How about making unit testing part of the language?

I would like to make unit tests a first class part of a language rather than bolting them on with annotations or encoding their function in class names. I don't have a strong argument against the minimalist language folks who like to keep the core language small, other than I have feeling it would make for a more powerful and useful language in the long run, even if I can't think of compelling reasons why at the moment :-)

One feature I would like to add is the ability for one class to say it is the unit test for another class. This would allow:
* The unit test class to have internal access to the class under test.
* An explicit test to make sure the often volumous test code is excluded from deployment images.
* Tools to automatically run tests and report results.
* A unit test class to be in a different package than the class under test.

So why did this burning issue come up?

Because when programmers unit test their C++ code they always wonder how they should do it. Should they make classes friends so they can peek at their privates? Should they make everything public? Should the they be able to call private methods? Should they access member attributes? Should they make two builds, one with #ifdef UNIT_TEST type code and one without out? How do you deal with static methods? There are really an endless number of questions because every situation you encounter in your program needs a way to make it cleanly and easily unit testable.

There are answers to all these questions, but the key points for me are:
1. Maintain data hiding.
2. A test must be able to do anything and everything necessary to verify correctness.
3. Code under test should have no idea it is being tested.

The engine that pulls the train here is the desire for data hiding: only expose the methods and attributes needed to fulfill the public contract of the class and the public contract should be as small and single purpose as possible.
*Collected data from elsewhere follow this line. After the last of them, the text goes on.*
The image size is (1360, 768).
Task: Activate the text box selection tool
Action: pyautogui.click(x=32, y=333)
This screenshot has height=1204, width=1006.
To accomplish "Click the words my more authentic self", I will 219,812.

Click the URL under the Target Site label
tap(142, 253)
Exposing your privates could get you arrested, but more importantly it creates opportunistic dependencies that will make change much harder down the line. Programmers will use whatever you expose and you will have a hell of a time making changes once code is in wide use in deployed products.

I hate it when people say I never do X because once we did X and it bit us bad. So I won't say that. Not being vigilant about data hiding has bit me many many times, but here's one particularly memorable mistake I made.
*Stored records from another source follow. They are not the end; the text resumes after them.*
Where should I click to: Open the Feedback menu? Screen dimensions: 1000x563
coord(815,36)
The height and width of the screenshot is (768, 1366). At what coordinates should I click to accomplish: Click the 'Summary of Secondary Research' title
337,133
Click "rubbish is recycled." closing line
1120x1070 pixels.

On one large project I left public what I thought was a harmless attribute that nobody would really use. Why make an accessor or class to represent it?

Later I wanted to change the attribute to be a method because we wanted to radically change how it was computed and used and we also had a new customer requirement to log accesses to this attribute. No problem I thought. Silly me.

I made the change and the build immediately busted. After an analysis of the code base it turned out a lot of programmers had started tweaking this attribute because it made some difference in an important algorithm. Oh oh.

This attribute was used in over 7000 places! More importantly the change would impact numerous groups. What this meant is that I could not go in and change it because an impact analysis had to be made before the change could be made.

An "impact what?" you are probably asking. You see, in a large project, one with hundreds of people distributed throughout the world, one with millions of dollars of penalty clauses for down time or performance failures, you can't just make a big change without following the proper procedure. Say a bug fix will touch 5000 source files and people freak.

All the impacted groups have to take a look at the change and figure out the impact on the code, on reliability, and performance. Full many week regression tests must be run. And of course this must be scheduled. And of course everyone is in a release crunch so they can't get to it until the next release-- next year. So the change was canceled, it was too risky.

In a small project you could have made the change, but in larger projects with a lot on the line the world is often very different.

So I am generally big on data hiding. I don't make everything public and hope programmers will do the right thing and pay attention to warnings and documentation. I wear a seat belt and I hide my data behind protective methods and classes. I sleep much better that way and I don't have to spend so much time telling a long list of managers what an idiot I am for making problems for them.

What this implies is you don't make methods and attributes public just so a test has access to low enough level details that the test can verify the result.

For example, if you add an item to an object that contains a list, do you need a corresponding get method to verify that the item was properly added? What if your public contract doesn't require a get method? Should you added it just for the test? Nope. You would be exposing more than you need to which creates dependencies which makes code harder to change.

In C++ you have the friend declaration which allows another class to have internal access to a class. This is perfect for test classes. My unit test can reach in and verify that the item was added to the list without exposing unnecessary functionality in the public contract.

Perfect. So why am I not happy?

1. Not every language has this feature, Java for example.
2. It's not a first class feature because it doesn't state the relationship explicitly. A friend is not the same a unit test relationship and a unit test may have more or fewer rights and capabilities than a friend. That ability is lost by just calling everything a friend.
3. And a more subtle and some would say silly point is I want to see friendship reserved for production code, not test code that isn't part of the product shipped to customers.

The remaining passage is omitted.